▶ Provided entries:
_ _ _ _ _
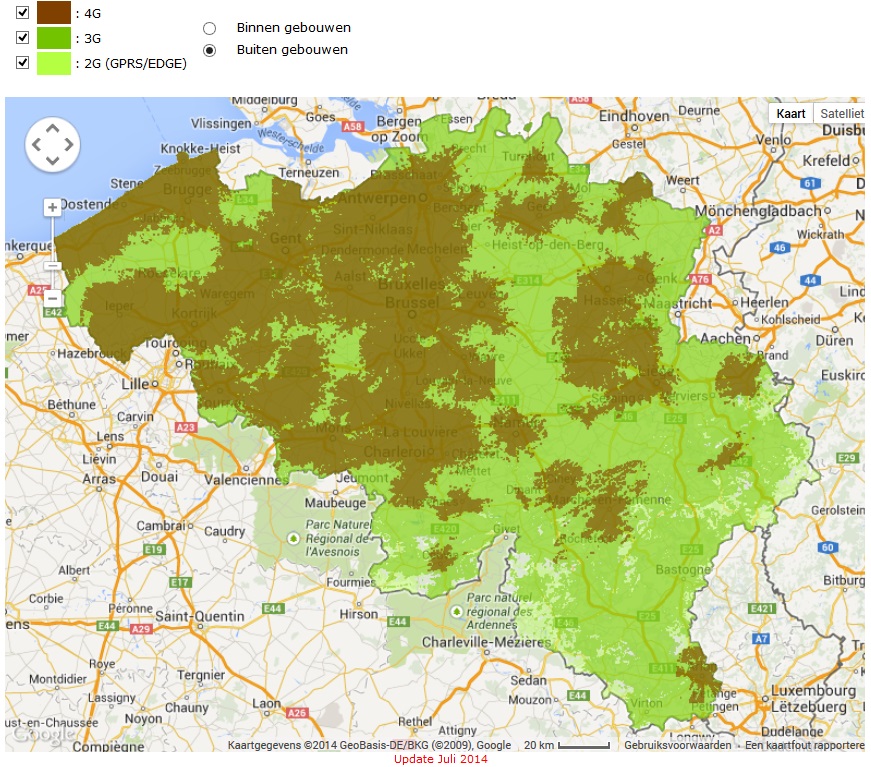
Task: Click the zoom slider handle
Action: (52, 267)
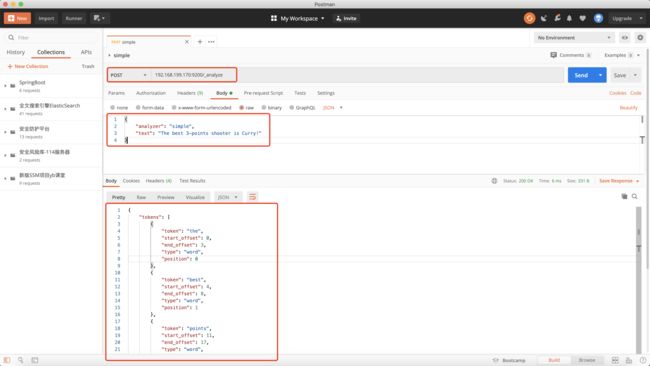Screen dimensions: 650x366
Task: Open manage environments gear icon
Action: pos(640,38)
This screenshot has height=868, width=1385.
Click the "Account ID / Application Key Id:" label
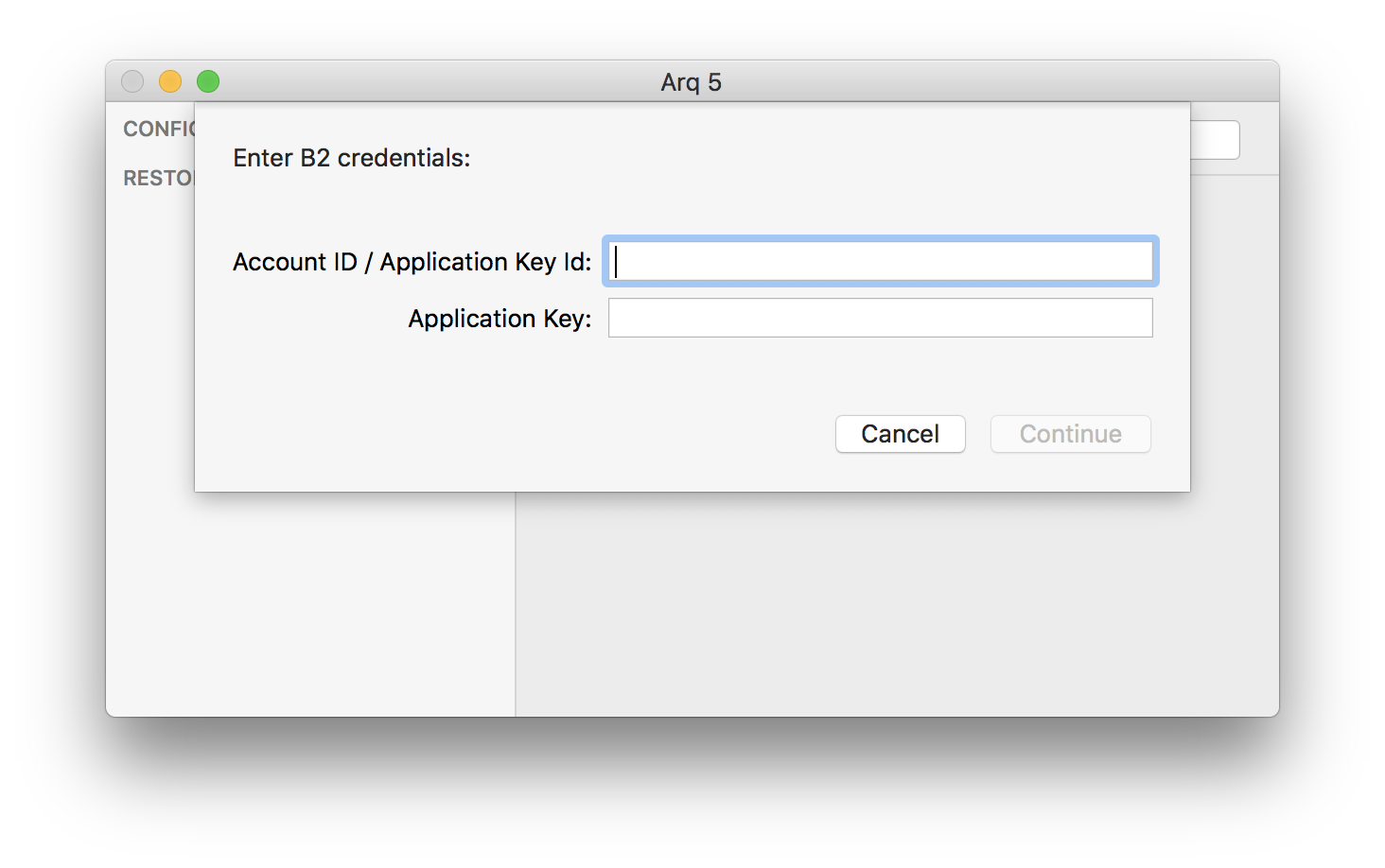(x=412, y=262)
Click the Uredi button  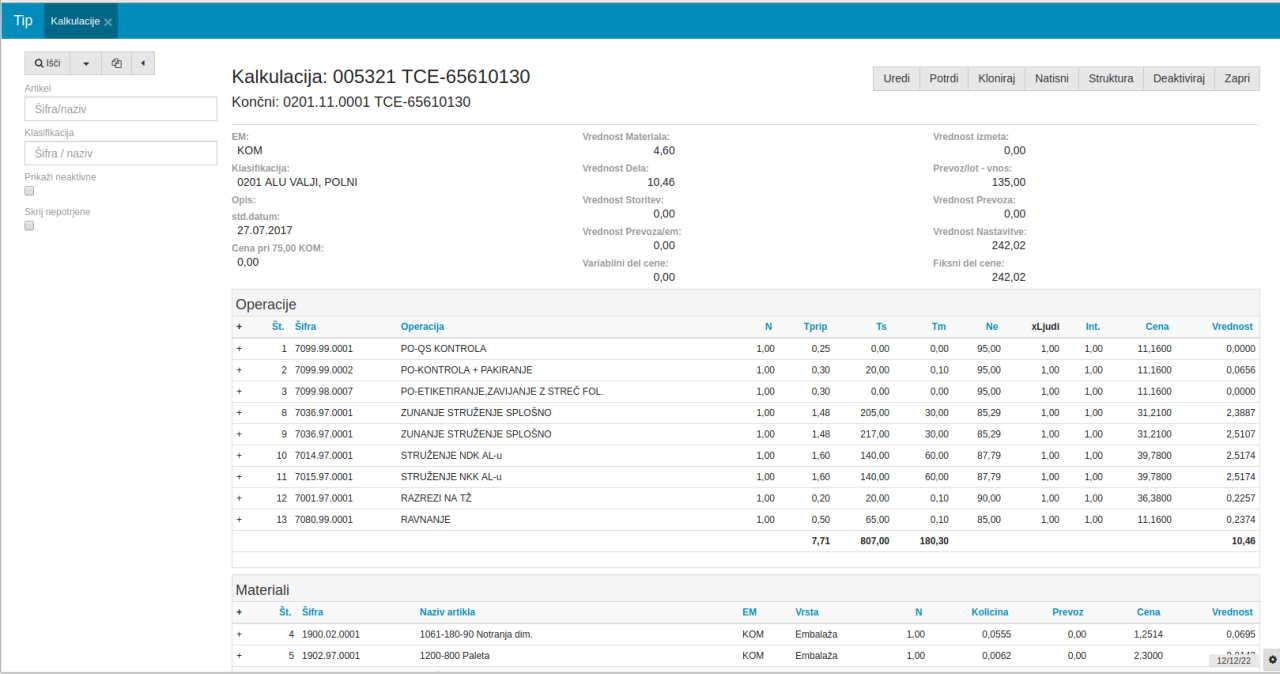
_ _ _ _ _
▶ What to do: Write the lines out again exactly, beginning at the one containing "ID / Application" and ending with the last line of the entries, but without any pictures.

▶ Answer to this task:
Click the "Account ID / Application Key Id:" label
(x=412, y=262)
Click the Uredi button  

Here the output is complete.